The former Aurora councilwoman plans to walk the entire trail soon, maybe taking a week to meet residents and share the respite she’s found in the tree-lined canal.
“When I walked the canal, I began to have a different viewpoint for the neighborhoods in the area,” Hunter Holen told Sun freelancer Dan England. “You experience the community as you walk. You don’t do that when you drive.”
>> Click over to The Sun next week to read Dan’s story
Founders of Eagle’s The Cycle Effect win national ESPN “Everyday Heroes” award
“It’s a community-wide recognition that making sure our young women and the young Latinas in our communities are cared for and loved is really, really important.”
— Brett Donelson, co-founder of The Cycle Effect
In 2011, Tam and Brett Donelson sparked a plan to get girls — mostly Latinas — in the Eagle River Valley on mountain bikes. Today, the couple’s nonprofit The Cycle Effect has put more than 1,000 local girls from Eagle, Mesa, Routt and Summit county schools on mountain bikes for a season of training and racing. Most of them have never ridden bikes on singletrack, reflecting a common divide between the working class and privileged pedalers found in most mountain towns.
The Donelsons were recently celebrated in Ojai, California, as Toyota Everyday Heroes at the ESPN Women + Sports Summit. The 9-year-old Everyday Heroes program celebrates people who help women and girls in local communities through sports. The Donelsons won the award — and a $15,000 grant — alongside Morgan Crawford, whose Alabama-based Moxie League offers young girls basketball and career mentoring.
The summit “was full-on,” said Brett Donelson, with panels and speakers and events filling every moment of the two-day rally. “So many amazing people.”
One question the Donelsons often get is why they chose mountain biking. The couple lives in Eagle, where a spiderweb of singletrack spins from all corners of the town. They know the self confidence and strength that comes from long grinds up tall mountains.
“We often use this analogy: We are teaching women to go up mountains and they are always longer than you think, but there’s a great view and fun downhill at the top,” Brett said. “The idea that life gives you challenges and at some point they end, often with a reward. That resonates with people even if they are not necessarily familiar with mountain biking. Everybody has had a mountain in their life and they typically say, ‘Yeah, I can relate to that.’”

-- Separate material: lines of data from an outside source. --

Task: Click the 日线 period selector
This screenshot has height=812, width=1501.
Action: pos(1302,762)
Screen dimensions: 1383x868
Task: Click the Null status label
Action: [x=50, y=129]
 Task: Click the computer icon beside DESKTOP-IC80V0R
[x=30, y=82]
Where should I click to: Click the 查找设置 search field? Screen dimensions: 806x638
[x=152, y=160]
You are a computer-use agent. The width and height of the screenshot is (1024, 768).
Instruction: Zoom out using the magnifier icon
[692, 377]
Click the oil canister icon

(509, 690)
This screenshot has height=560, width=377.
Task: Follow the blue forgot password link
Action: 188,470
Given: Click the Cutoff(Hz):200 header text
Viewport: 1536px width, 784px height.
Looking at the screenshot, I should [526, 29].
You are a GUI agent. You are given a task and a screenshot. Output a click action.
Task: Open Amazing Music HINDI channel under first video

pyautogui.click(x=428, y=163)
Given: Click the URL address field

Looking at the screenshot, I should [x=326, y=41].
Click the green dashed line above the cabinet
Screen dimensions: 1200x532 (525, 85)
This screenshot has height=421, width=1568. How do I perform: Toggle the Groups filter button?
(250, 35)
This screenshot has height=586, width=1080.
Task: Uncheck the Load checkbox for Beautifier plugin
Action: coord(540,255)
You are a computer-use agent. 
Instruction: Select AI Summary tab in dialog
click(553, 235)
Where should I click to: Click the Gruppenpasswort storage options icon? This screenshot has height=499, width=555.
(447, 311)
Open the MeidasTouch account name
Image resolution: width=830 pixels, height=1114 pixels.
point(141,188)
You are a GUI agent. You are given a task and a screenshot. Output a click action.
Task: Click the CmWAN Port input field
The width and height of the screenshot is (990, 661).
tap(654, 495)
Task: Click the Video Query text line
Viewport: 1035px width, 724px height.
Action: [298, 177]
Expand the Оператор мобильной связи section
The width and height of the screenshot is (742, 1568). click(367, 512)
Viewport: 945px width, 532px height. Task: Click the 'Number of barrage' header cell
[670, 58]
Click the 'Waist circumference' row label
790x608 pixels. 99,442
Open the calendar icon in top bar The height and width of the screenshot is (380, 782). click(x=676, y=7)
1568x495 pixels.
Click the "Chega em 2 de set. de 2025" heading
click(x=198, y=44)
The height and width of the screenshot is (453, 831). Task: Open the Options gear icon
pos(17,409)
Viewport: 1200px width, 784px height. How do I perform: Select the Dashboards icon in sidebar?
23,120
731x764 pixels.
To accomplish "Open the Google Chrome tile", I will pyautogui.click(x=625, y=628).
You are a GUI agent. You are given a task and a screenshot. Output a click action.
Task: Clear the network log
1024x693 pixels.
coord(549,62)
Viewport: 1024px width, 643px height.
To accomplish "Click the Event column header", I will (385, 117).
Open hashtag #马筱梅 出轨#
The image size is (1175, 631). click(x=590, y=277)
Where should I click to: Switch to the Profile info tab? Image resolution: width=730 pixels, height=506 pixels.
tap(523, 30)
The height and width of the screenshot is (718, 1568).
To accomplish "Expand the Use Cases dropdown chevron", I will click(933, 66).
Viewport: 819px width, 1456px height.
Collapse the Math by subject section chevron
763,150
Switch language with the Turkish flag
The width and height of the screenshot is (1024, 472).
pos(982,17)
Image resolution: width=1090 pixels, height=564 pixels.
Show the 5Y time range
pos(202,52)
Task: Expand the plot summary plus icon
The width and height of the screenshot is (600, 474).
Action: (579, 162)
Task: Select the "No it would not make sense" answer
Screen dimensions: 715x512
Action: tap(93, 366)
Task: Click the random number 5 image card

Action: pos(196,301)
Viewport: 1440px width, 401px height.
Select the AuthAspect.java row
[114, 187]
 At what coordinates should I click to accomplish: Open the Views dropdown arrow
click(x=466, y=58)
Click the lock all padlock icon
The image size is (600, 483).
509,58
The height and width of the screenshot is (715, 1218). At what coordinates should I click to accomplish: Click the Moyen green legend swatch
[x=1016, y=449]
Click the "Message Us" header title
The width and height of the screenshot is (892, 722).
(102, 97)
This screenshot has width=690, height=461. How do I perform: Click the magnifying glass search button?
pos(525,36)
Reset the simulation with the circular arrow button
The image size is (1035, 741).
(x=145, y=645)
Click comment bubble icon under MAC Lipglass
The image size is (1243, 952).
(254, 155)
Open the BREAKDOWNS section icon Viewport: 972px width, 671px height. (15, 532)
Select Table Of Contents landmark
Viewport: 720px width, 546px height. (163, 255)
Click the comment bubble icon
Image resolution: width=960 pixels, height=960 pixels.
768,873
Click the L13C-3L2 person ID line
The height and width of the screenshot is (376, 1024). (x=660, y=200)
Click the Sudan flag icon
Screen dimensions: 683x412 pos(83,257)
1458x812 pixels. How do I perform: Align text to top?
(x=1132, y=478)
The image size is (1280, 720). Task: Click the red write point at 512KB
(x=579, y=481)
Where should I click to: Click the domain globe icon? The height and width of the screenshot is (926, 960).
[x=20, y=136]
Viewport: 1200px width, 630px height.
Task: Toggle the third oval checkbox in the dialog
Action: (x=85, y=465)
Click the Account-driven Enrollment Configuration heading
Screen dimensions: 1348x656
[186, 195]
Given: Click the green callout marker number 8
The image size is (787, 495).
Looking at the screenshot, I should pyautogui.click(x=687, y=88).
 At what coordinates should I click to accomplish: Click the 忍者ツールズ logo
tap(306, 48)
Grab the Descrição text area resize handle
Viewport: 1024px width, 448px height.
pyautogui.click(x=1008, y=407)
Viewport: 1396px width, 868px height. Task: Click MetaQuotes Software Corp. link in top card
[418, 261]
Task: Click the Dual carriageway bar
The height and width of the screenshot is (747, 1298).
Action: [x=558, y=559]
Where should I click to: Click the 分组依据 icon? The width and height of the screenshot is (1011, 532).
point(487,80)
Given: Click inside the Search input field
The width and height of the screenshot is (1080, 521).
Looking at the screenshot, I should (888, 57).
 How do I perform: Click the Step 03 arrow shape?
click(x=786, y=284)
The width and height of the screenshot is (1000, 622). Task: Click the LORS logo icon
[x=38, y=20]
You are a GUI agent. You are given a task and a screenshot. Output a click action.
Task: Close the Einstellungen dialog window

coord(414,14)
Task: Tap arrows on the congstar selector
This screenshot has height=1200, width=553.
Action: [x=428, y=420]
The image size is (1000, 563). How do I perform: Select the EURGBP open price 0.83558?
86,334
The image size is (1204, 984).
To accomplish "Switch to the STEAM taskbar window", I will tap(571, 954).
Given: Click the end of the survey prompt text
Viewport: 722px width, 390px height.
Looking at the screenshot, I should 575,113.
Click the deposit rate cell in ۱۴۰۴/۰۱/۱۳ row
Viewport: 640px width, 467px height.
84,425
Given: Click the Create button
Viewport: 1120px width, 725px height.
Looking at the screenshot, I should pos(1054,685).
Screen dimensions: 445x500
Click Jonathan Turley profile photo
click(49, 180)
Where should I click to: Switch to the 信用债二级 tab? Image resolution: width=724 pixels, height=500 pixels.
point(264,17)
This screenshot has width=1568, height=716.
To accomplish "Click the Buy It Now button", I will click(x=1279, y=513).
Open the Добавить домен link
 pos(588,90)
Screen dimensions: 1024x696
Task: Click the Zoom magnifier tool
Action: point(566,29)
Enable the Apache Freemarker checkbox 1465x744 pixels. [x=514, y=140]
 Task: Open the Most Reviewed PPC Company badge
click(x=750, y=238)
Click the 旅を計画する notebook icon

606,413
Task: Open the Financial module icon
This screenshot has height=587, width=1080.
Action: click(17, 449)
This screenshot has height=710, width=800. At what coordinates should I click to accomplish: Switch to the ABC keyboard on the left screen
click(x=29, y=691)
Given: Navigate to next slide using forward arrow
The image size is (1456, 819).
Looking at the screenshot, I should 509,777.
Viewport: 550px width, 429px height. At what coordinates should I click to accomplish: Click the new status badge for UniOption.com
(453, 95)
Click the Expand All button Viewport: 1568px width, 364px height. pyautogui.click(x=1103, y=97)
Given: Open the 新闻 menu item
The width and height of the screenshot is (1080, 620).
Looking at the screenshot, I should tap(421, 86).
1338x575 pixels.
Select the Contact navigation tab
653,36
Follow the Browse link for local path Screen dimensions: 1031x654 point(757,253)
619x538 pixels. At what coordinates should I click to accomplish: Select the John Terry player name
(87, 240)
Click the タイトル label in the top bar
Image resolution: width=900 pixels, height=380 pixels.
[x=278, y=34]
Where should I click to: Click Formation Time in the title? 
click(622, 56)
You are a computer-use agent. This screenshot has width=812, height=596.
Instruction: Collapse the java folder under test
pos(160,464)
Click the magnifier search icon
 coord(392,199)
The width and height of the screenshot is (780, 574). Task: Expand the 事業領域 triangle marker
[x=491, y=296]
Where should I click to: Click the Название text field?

The Donelsons launched The Cycle Effect as “a passion project and we didn’t really know where it was going to go,” Brett said.
The program offers free-of-charge bikes, gear, transportation, bilingual coaching and year-round training as The Cycle Effect expands to include adults and shorter, seasonal sessions for young pedalers.
Brett said he wished he could have brought along his staff and the hundreds of volunteer coaches, race organizers and mentors who have worked with Cycle Effect over the past 13 years.
“We have been so fortunate to have the response we have had to this very niche idea,” he said. “It’s a community-wide recognition that making sure our young women and the young Latinas in our communities are cared for and loved is really, really important.”